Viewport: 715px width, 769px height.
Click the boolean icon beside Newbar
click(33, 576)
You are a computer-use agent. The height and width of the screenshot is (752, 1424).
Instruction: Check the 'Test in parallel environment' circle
################
- Work to complete
Transcribe all the material, keeping each word as it is.

- Task output
Viewport: 715px width, 769px height.
Click the boolean icon beside Newbar
click(33, 576)
You are a computer-use agent. The height and width of the screenshot is (752, 1424).
Instruction: Check the 'Test in parallel environment' circle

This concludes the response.